Description of the task
Return the items word for word, starting at the line containing "You are a GUI" and going through the end of the items. Leave the pictures out.

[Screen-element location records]

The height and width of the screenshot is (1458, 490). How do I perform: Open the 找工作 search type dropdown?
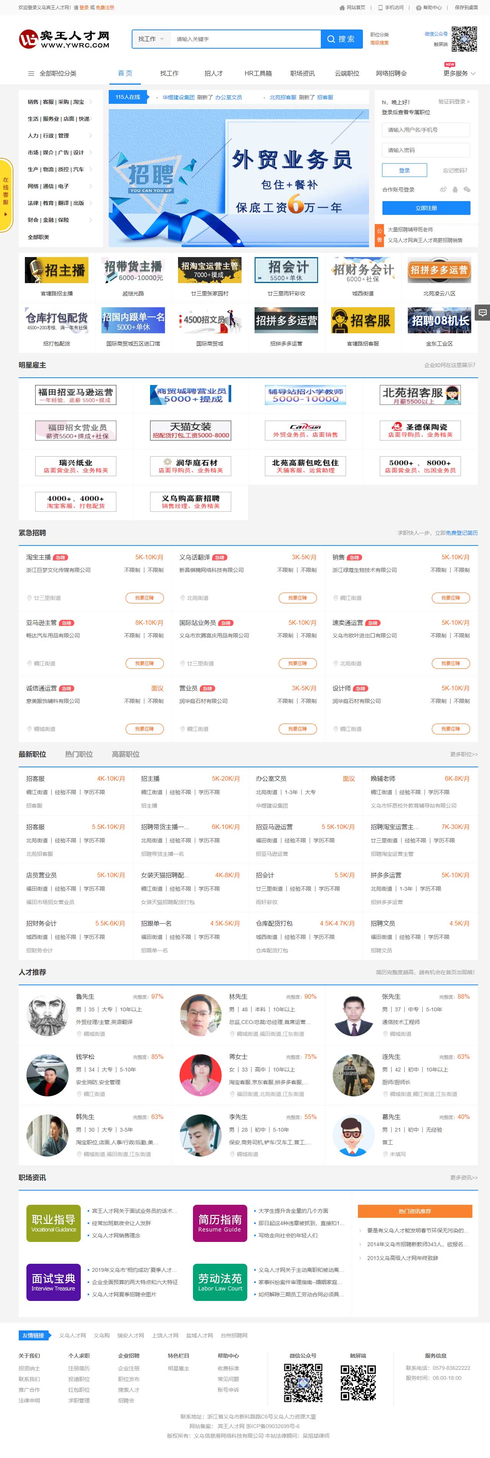[x=151, y=39]
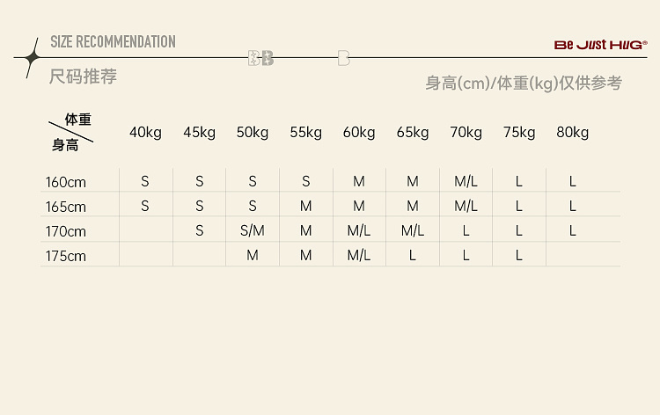Click the 65kg column header
660x415 pixels.
coord(413,132)
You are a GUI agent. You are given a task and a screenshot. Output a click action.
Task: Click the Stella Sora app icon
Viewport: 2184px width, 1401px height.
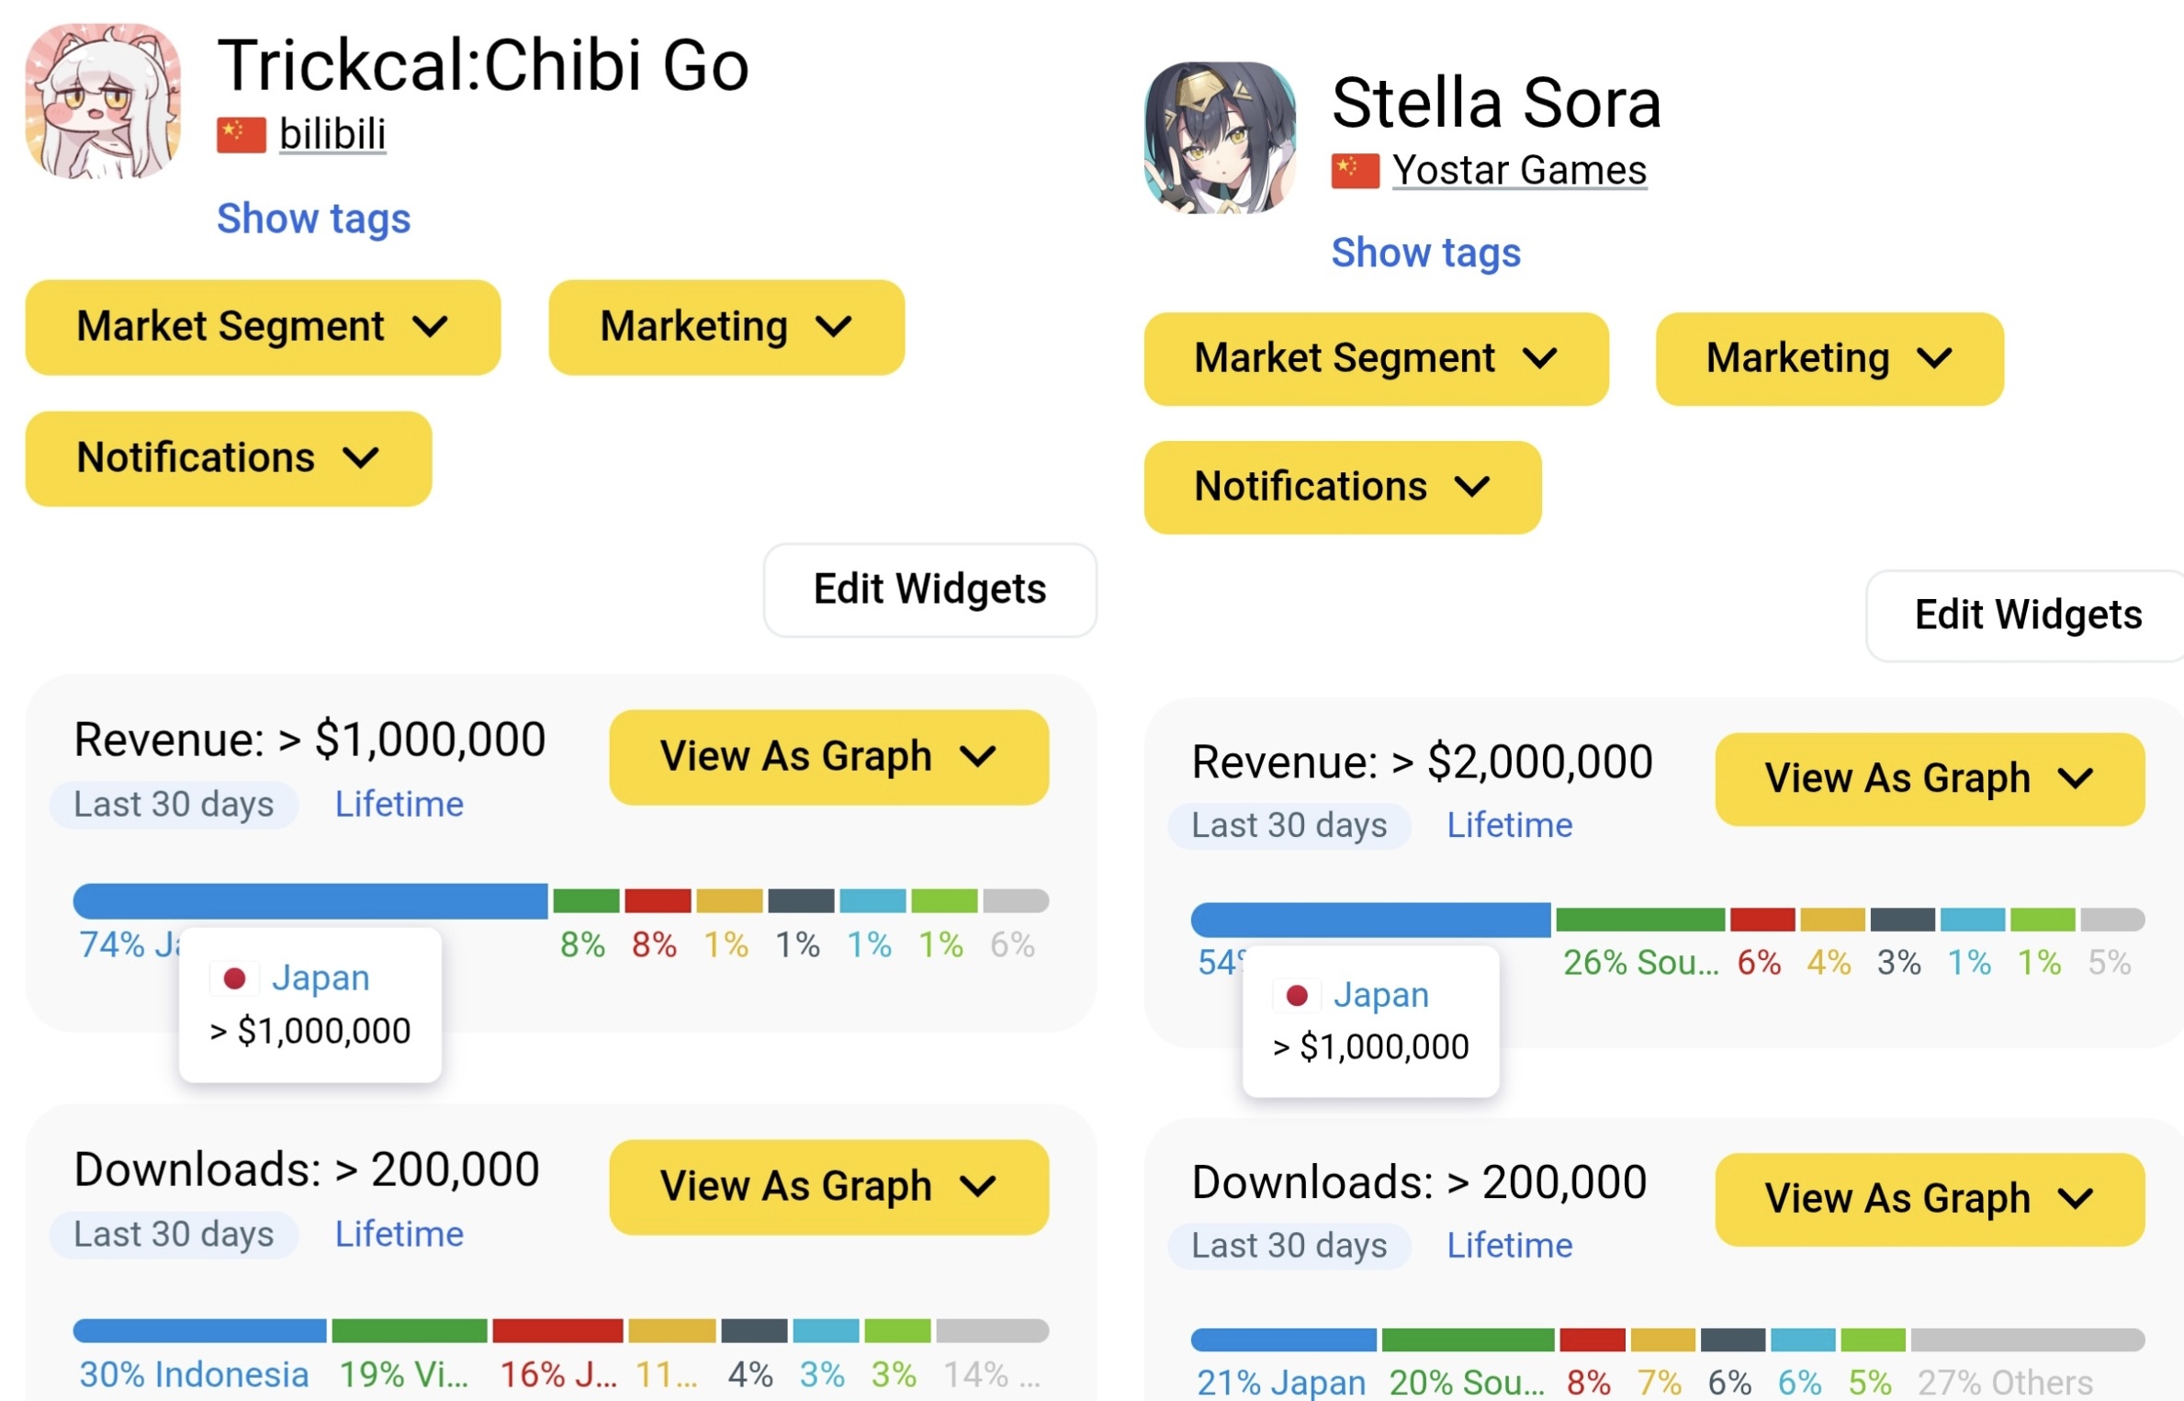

Correct response
You are a GUI agent. You are given a task and a screenshot. Output a click action.
Task: Click the Stella Sora app icon
Viewport: 2184px width, 1401px height.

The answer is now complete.